You spend a few more days telling everyone what you would have done if you stuck around. You forecast how everyone will have to pick up where you left off. You will write things out for those who will fill your shoes, even as they attempt to get a different pair to stand where you did. You tell everyone that you will miss them and you spend a few moments with each one in remembrance of time gone by. And you will regret for brief seconds what will never be.
You spend one day going to every meeting you possibly can and alerting everyone to your new job opportunity. You will then go on and make sure that everyone has your correct contact information and that they know they can come to you for anything that needs explanation. Your meetings will be short because there is nothing left to say when you can’t have any action items. So, you disseminate all of your information and you go. That is pretty much all that anyone in the meeting has in them.

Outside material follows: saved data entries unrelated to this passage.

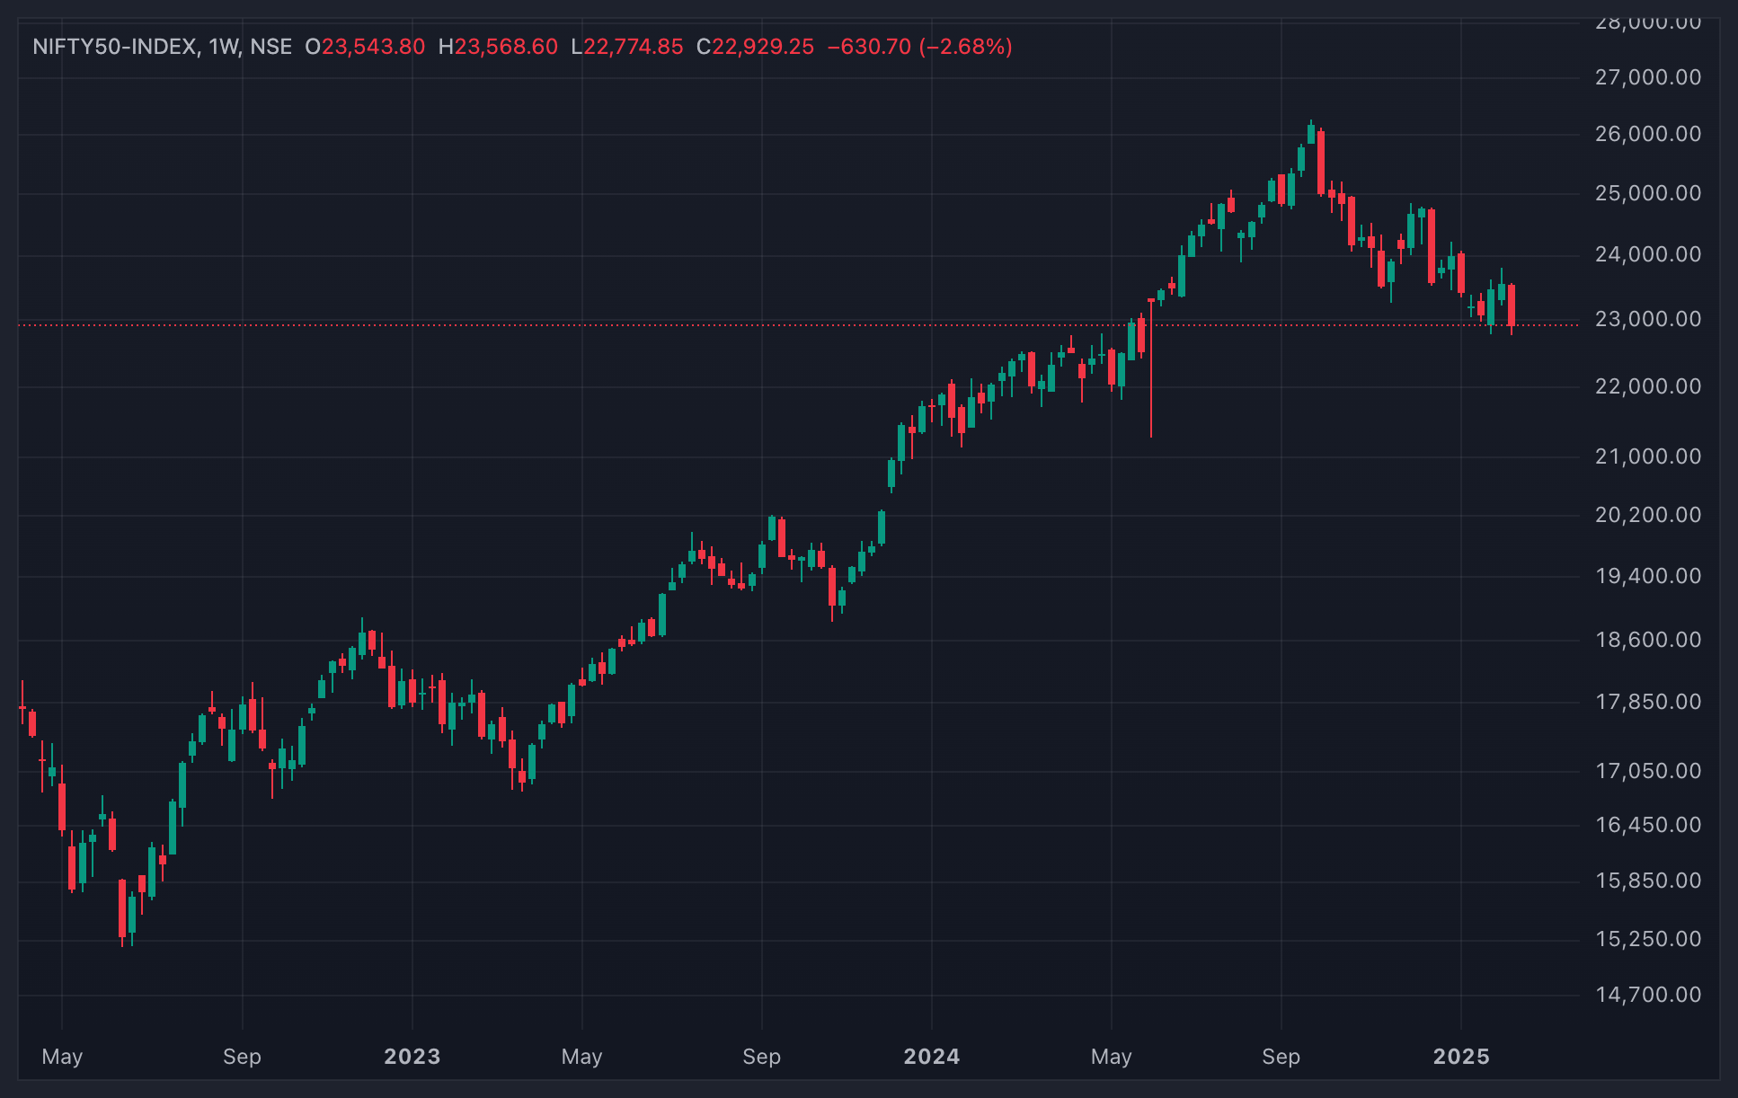Click the 20,200.00 price axis label
The width and height of the screenshot is (1738, 1098).
(x=1648, y=516)
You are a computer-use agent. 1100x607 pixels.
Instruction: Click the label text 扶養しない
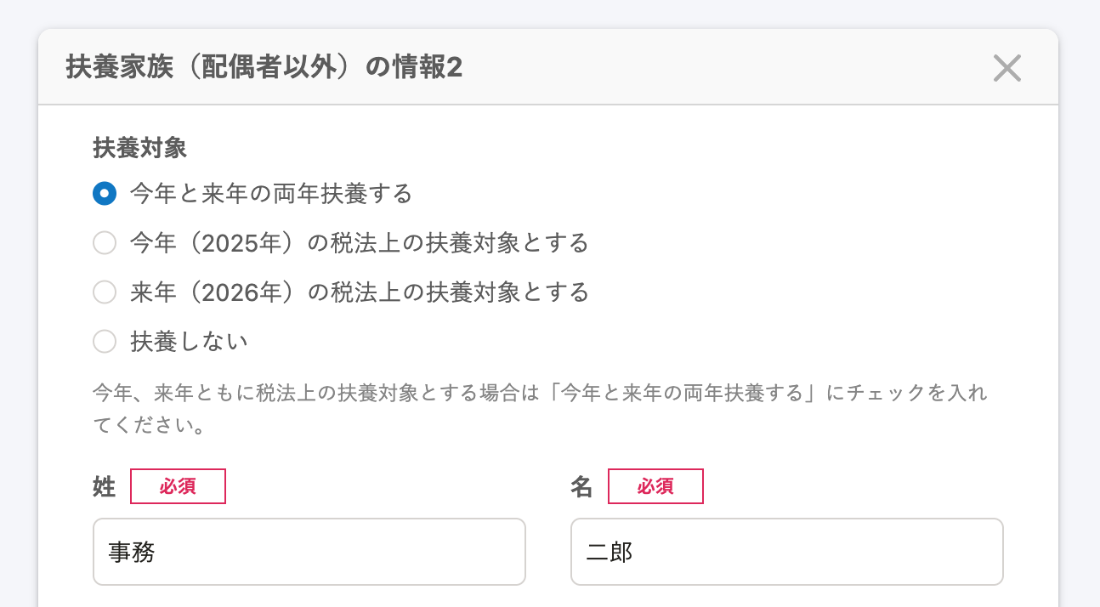click(189, 342)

Two days are spent wishing that everything would just hurry up and you could move on. You avoid every contact you have in the hopes that no one will try and give you anything more to do before you leave. You eat by yourself in your office, if you stay at your office at all. You come in late and leave early, otherwise. You are a ghost because nothing of importance can be saddled on you, and you want it to stay that way. You want none of the credit and none of the blame for the things that are decided. You just want to slip out of the back door and let everyone go on without you.
One day is spent telling your bosses. They will be shocked and they will try and get you to stay. They will tell you about all of their big plans for you and how the next few months are going to be better. They will go through all of the stages of grief in a 20 minute cycle, and then they will start the cycle again. They will snub you the rest of the day, and unless you are careful, they will start to backtrack every compliment they have ever said about you. You will stand by your bosses and not say a word while this happens. They have every right to be mad about your departure, and you have every right to leave. You both know this.
Two additional days will be required to send and respond to emails. Each person you know in the organization will ask for a reason why, and you will provide them with one, you owe them one. The emails will be short and long, but they will all question how happy you will be in your new position. They will appeal to reason and to duty as if you hadn’t already made your decision. They will also be happy for you, but this will be a veiled insult about the fact that you have gotten out while they remain. They will lament how much more work they will have to do now that you are gone, and they will malign your timing. You, of course, will not care. Your responses will all be open invitations for praise and reminiscing. You will love all of it.
And that is how you will spend your two weeks of notice. Those events can happen in any order, but expect them to occur in quick succession. You may experience some compacting or expansion of these events, but they will all be major part of your life for as long as you are at your old company, school district, or organization. This is a part of the process. Take it and run with it.